Desde que me entendo por gente vejo pipas caindo aqui no
quintal, poucas das quais foram reivindicadas. Acho que isso se dá menos por
falta de interesse dos pipeiros pelas suas pipas do que por ignorar mesmo o
paradeiro delas. Quem quer enterrar seus mortos sempre corre atrás. Ontem mesmo
assisti a um filme sobre um fazendeiro australiano cujos filhos haviam morrido
na Batalha de Galípoli, na Primeira Guerra Mundial. Finda a guerra, o fazendeiro
deixa sua fazenda nos confins da Austrália e embarca para o Império Turco,
onde, em meio a minas de guerra, corpos putrefatos e profunda instabilidade
política, tenta recuperar os corpos de seus filhos para enterrá-los dignamente.
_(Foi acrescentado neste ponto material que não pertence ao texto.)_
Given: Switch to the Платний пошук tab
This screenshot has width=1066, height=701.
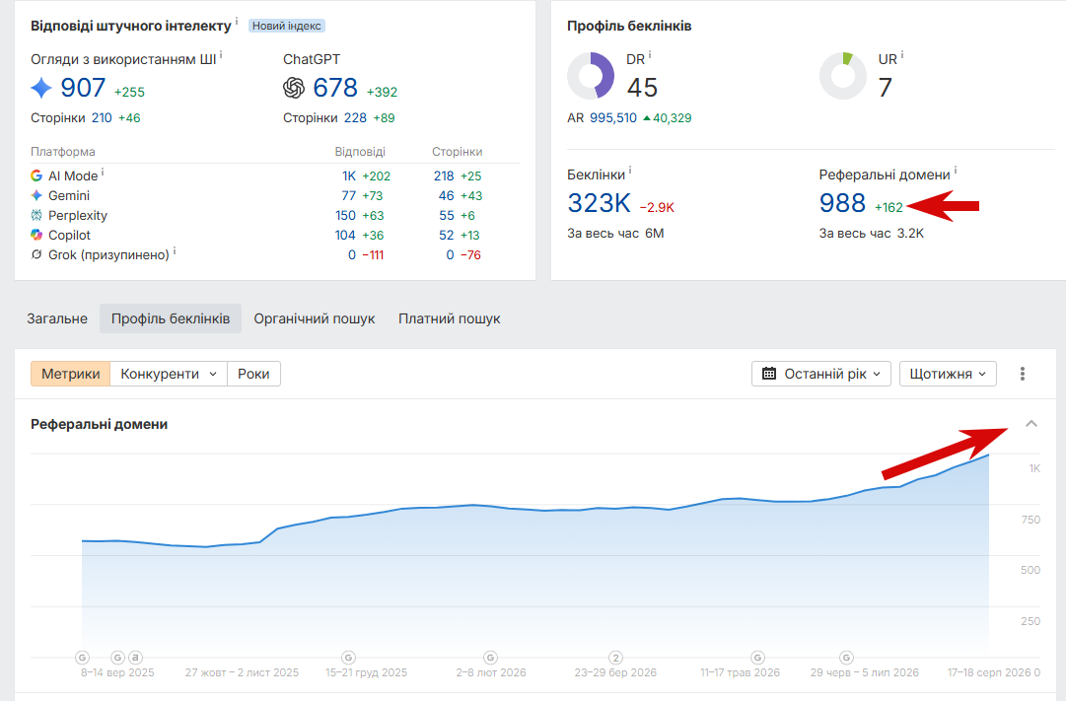Looking at the screenshot, I should click(450, 318).
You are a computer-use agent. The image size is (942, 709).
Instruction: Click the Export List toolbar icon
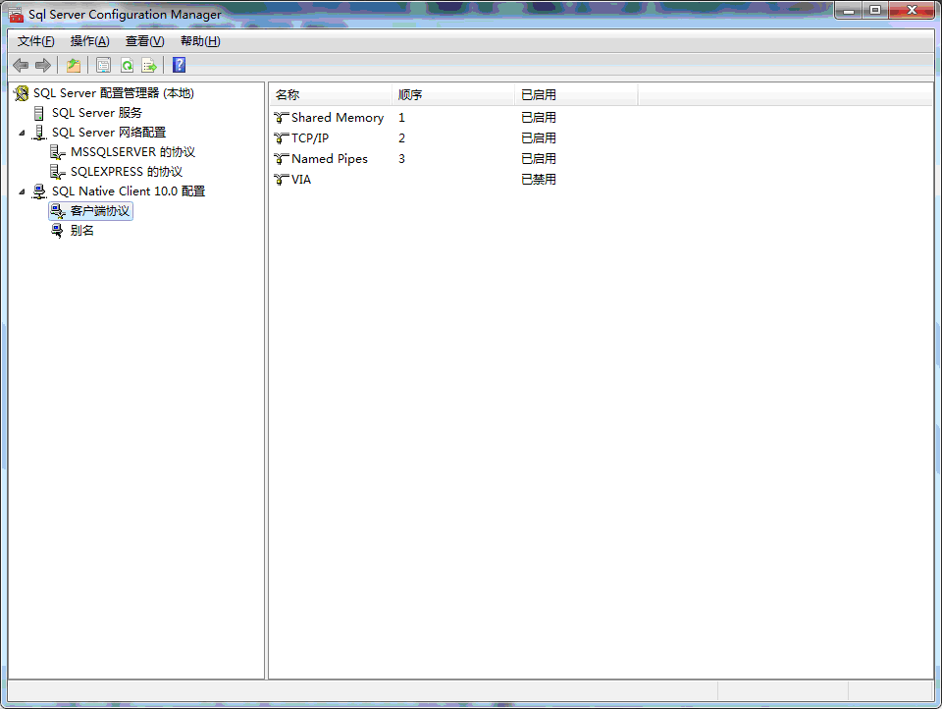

Nunca fui de soltar pipas. Porém, saber que sua pipa ficará
esquecida em algum quintal da cidade deve ser uma sensação angustiante. Por
isso mesmo nunca entendi a rabugice de certos senhores ao não devolver as pipas
que caem em suas casas aos seus respectivos donos. Eles me lembram os oficiais
turcos e ingleses que a todo custo dissuadiam o fazendeiro australiano de
encontrar seus filhos, tentando convencê-lo de que os campos de batalha do
Império Otomano eram o melhor túmulo para eles, e não uma cova simples no
sertão australiano.
Perder a pipa é quase como perder a própria identidade, algo
em que já estou me tornando um verdadeiro especialista. Ano passado encontrei
três documentos de identidade em Belo Horizonte: um de uma estudante hondurenha
na UFMG, um de uma jovem ainda no ensino médio e um de um turista carioca,
todos devidamente devolvidos a seus donos. Em seus agradecimentos, todos expressavam
o alívio inconfundível de ver um pedaço deles retornando a si mesmos.
Que nenhum morto de guerra seja esquecido.
Que nenhum documento de identidade seja perdido.
Que nenhuma vítima da Covid-19 seja apenas uma estatística.
E que nenhuma pipa seja perdida, pois só elas se elevam sobranceiras,
rasgando os limpos céus de junho, a anunciar que a vida continua.